▶ _Recorded information_:

§

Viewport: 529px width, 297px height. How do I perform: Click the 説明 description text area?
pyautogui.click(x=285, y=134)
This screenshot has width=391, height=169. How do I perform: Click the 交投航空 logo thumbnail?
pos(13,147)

§

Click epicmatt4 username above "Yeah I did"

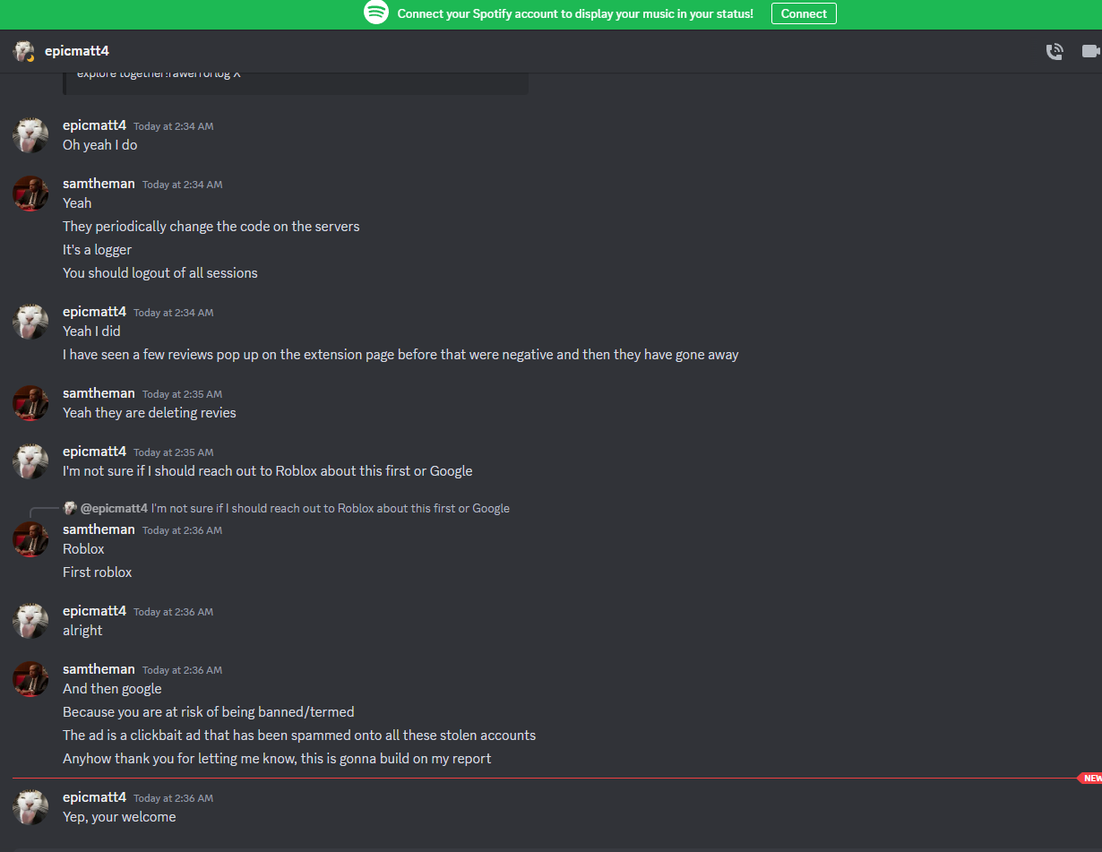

§

Please set down the records exactly as they appear, from the line with "Viewport: 529px width, 297px" up to and including the line with "pos(13,147)".

Viewport: 529px width, 297px height. How do I perform: Click the 説明 description text area?
pyautogui.click(x=285, y=134)
This screenshot has width=391, height=169. How do I perform: Click the 交投航空 logo thumbnail?
pos(13,147)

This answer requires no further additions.